| YOUR OBJECTIVE |
The lines needed run from the one that contains "Dismiss the language change popup" through the end of the material below, both included; write them out exactly, with no pictures.
=== ENTRIES PROVIDED ===
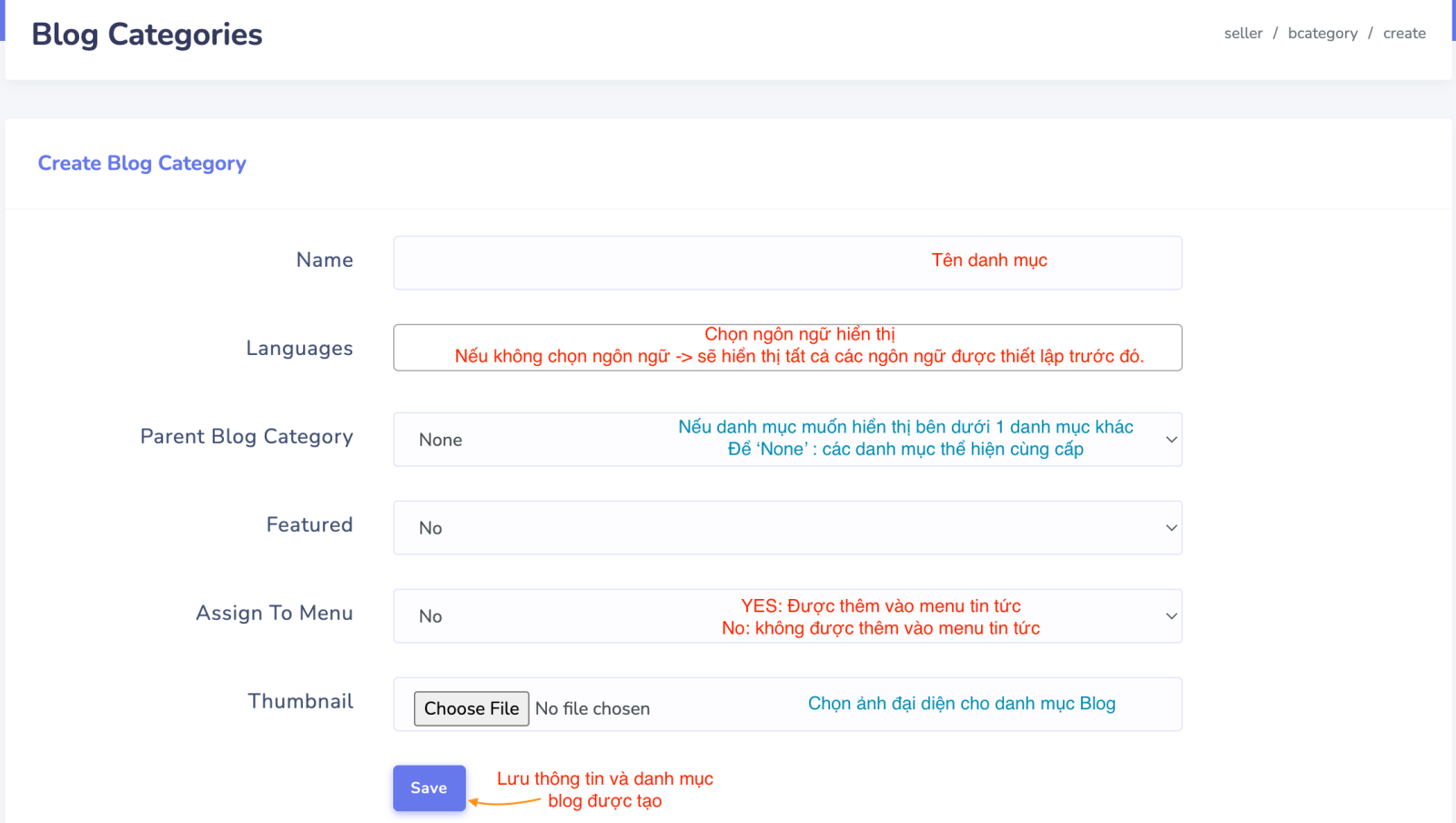1456x823 pixels.
Task: Click the Languages field label
Action: point(299,349)
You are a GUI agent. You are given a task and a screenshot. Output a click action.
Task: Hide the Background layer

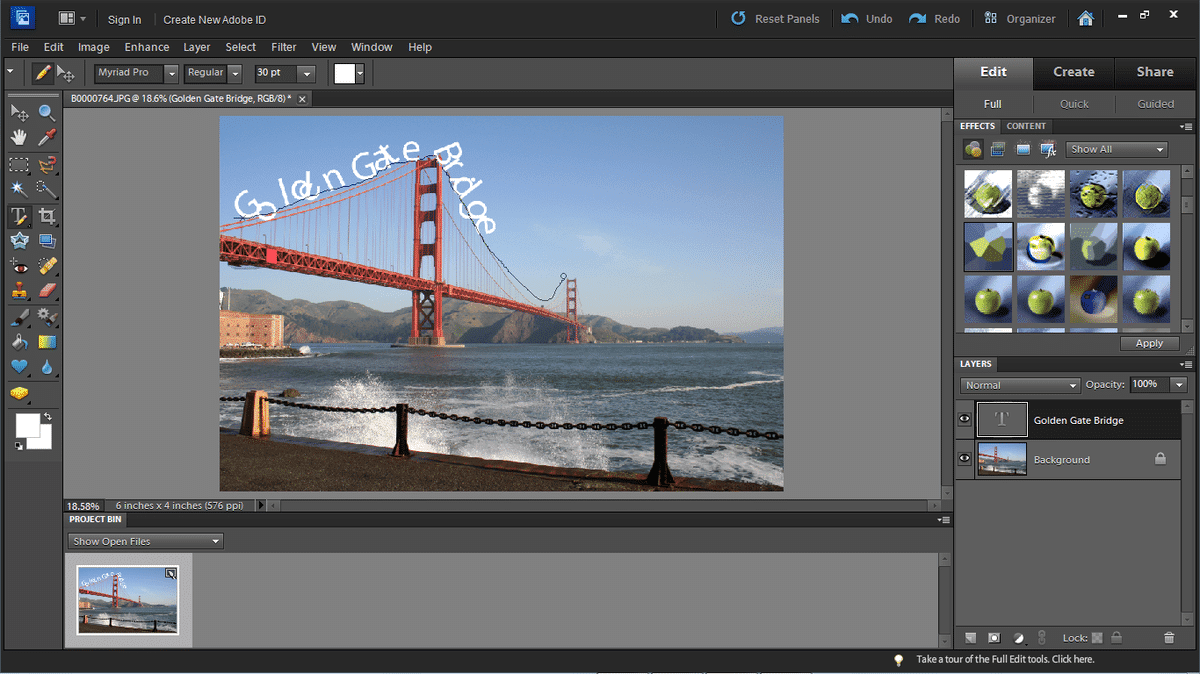pos(964,458)
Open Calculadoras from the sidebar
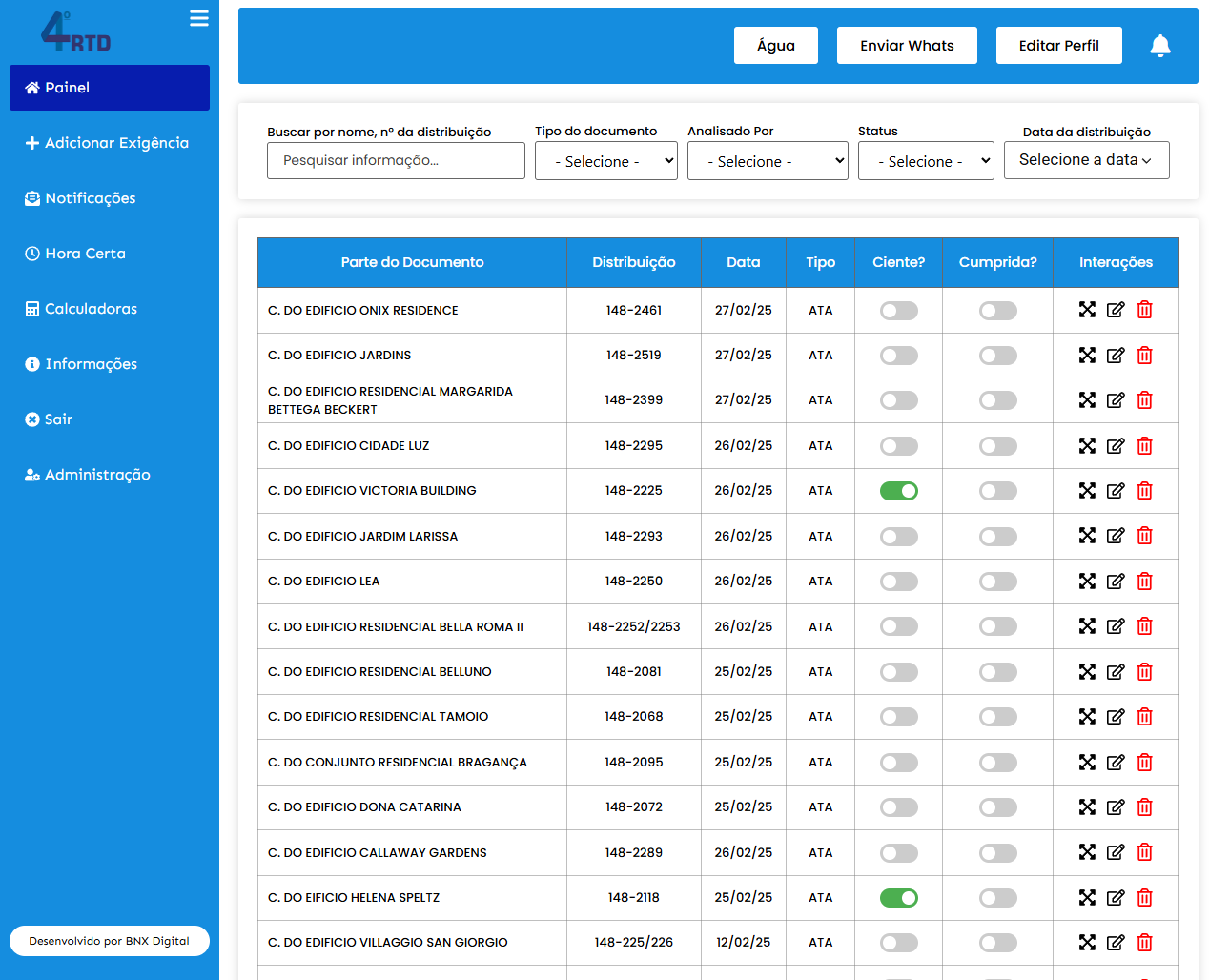 pyautogui.click(x=91, y=309)
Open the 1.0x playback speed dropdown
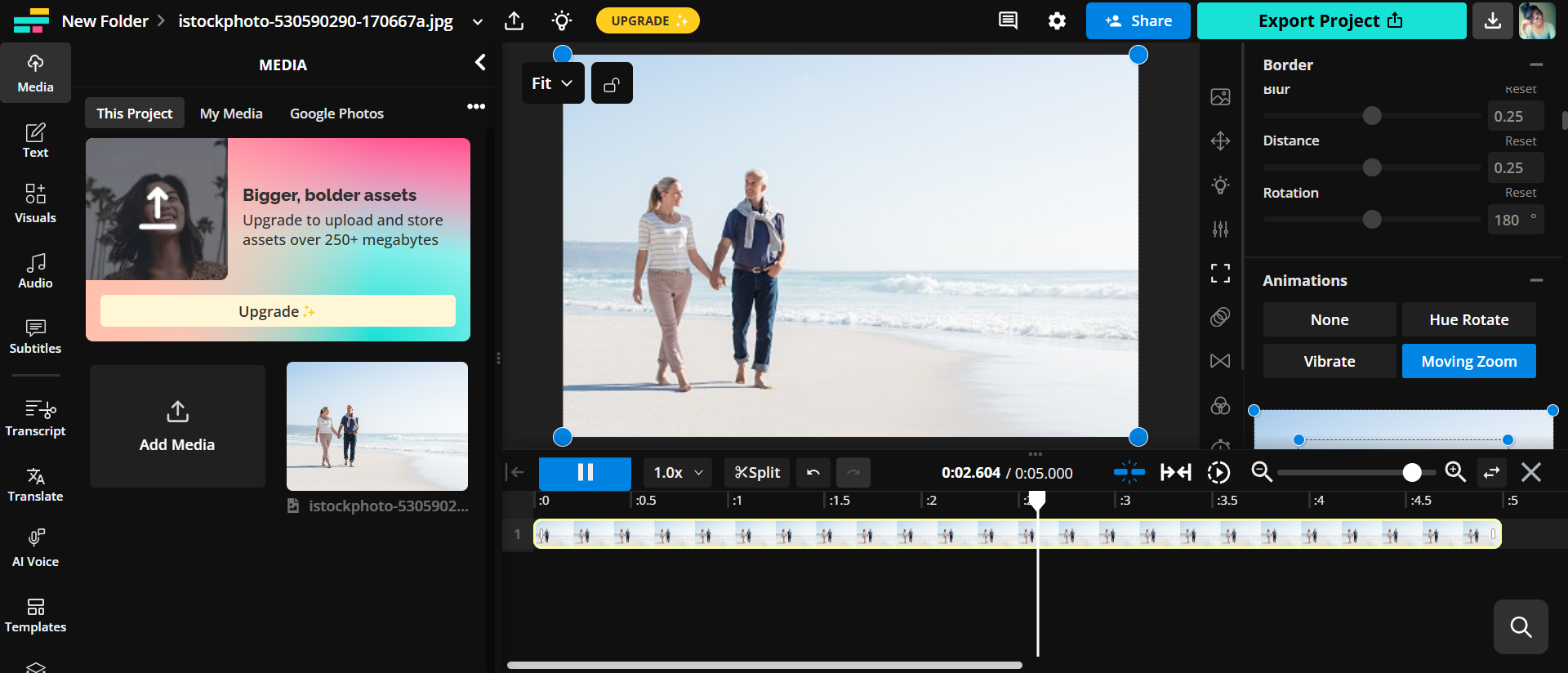The width and height of the screenshot is (1568, 673). point(677,473)
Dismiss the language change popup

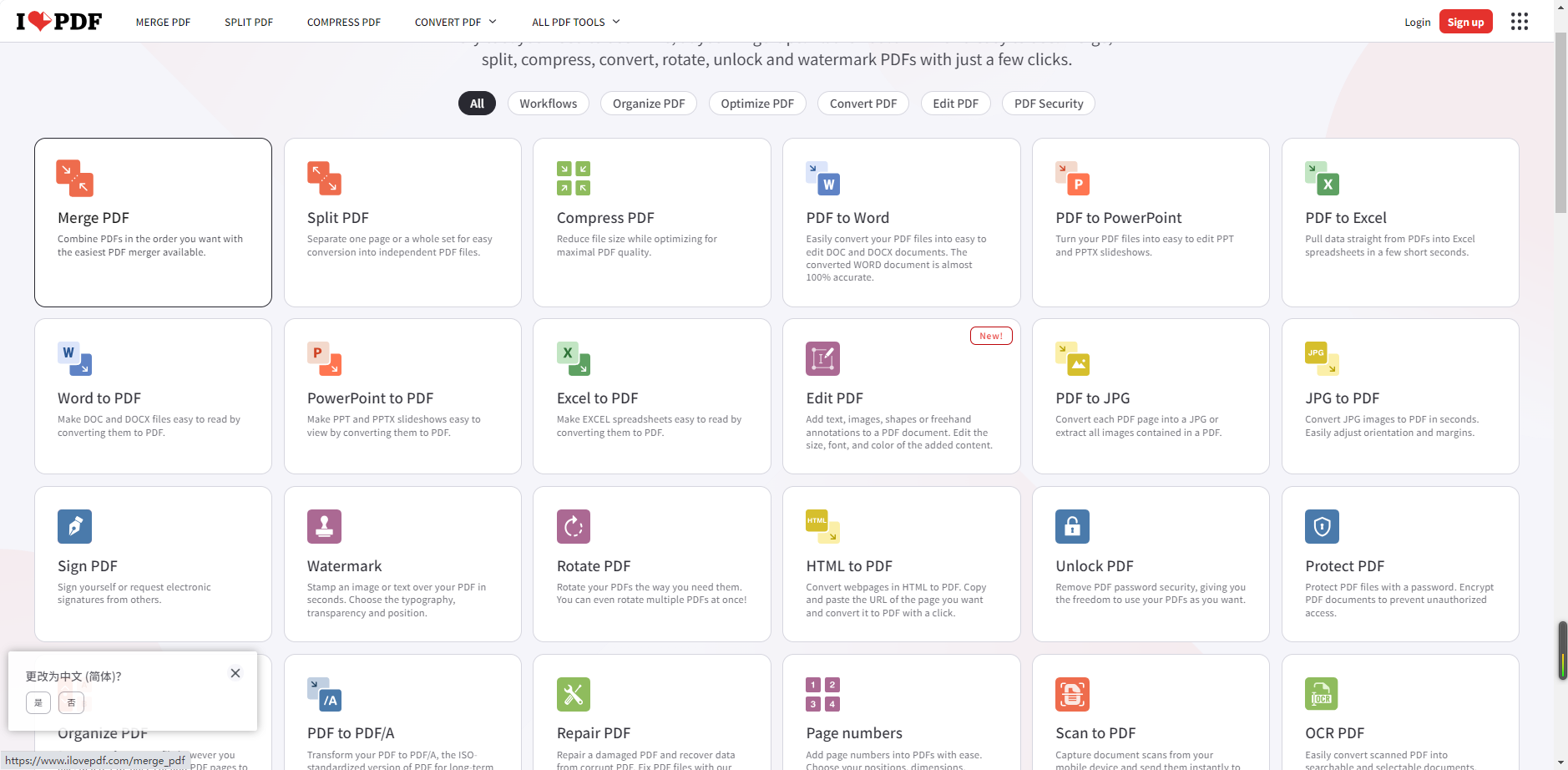[x=235, y=673]
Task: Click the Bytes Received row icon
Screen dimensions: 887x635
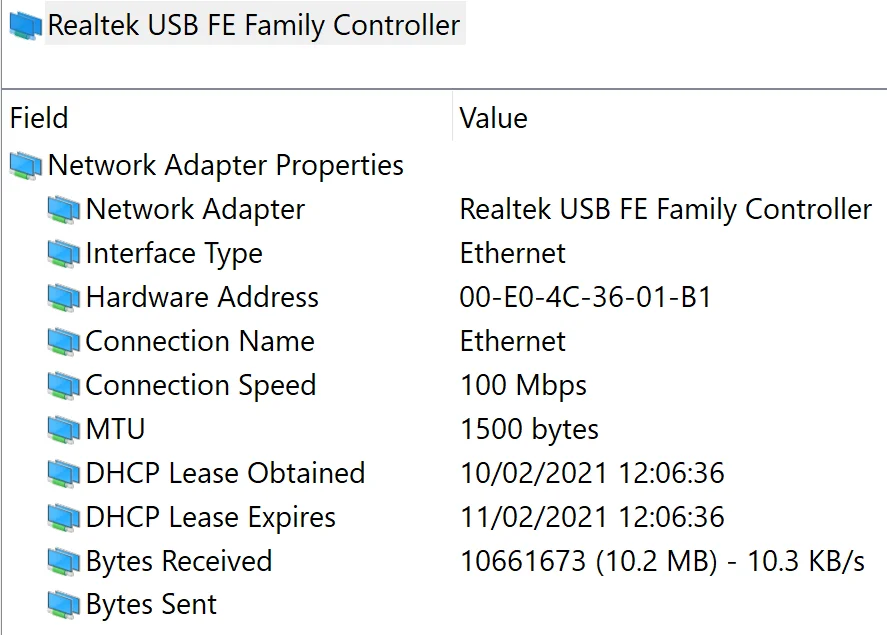Action: tap(63, 562)
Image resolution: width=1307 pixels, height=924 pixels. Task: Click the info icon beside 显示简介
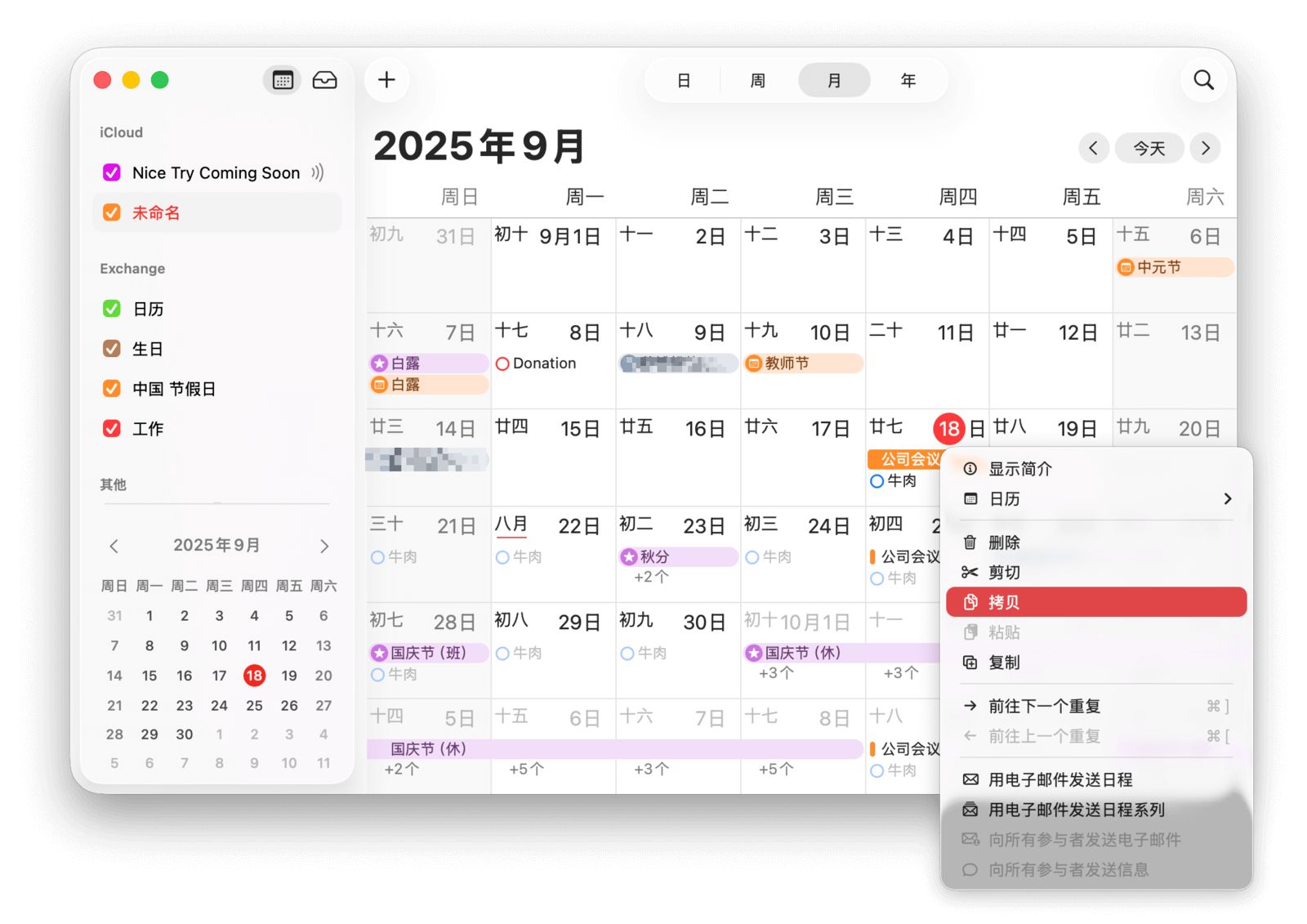pos(970,469)
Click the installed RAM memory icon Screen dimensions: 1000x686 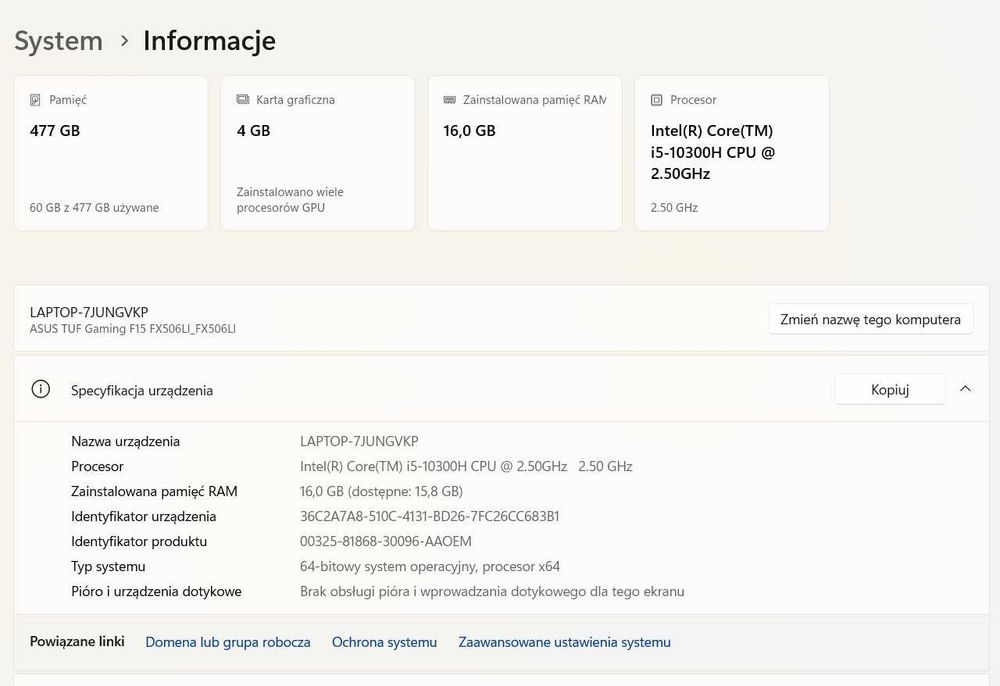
===
| FINISHED TASK |
Dismiss the language change popup

[x=235, y=673]
Task: Click the Bytes Received row icon
Screen dimensions: 887x635
Action: tap(63, 562)
Image resolution: width=1307 pixels, height=924 pixels. Task: Click the info icon beside 显示简介
pos(970,469)
Click the installed RAM memory icon Screen dimensions: 1000x686 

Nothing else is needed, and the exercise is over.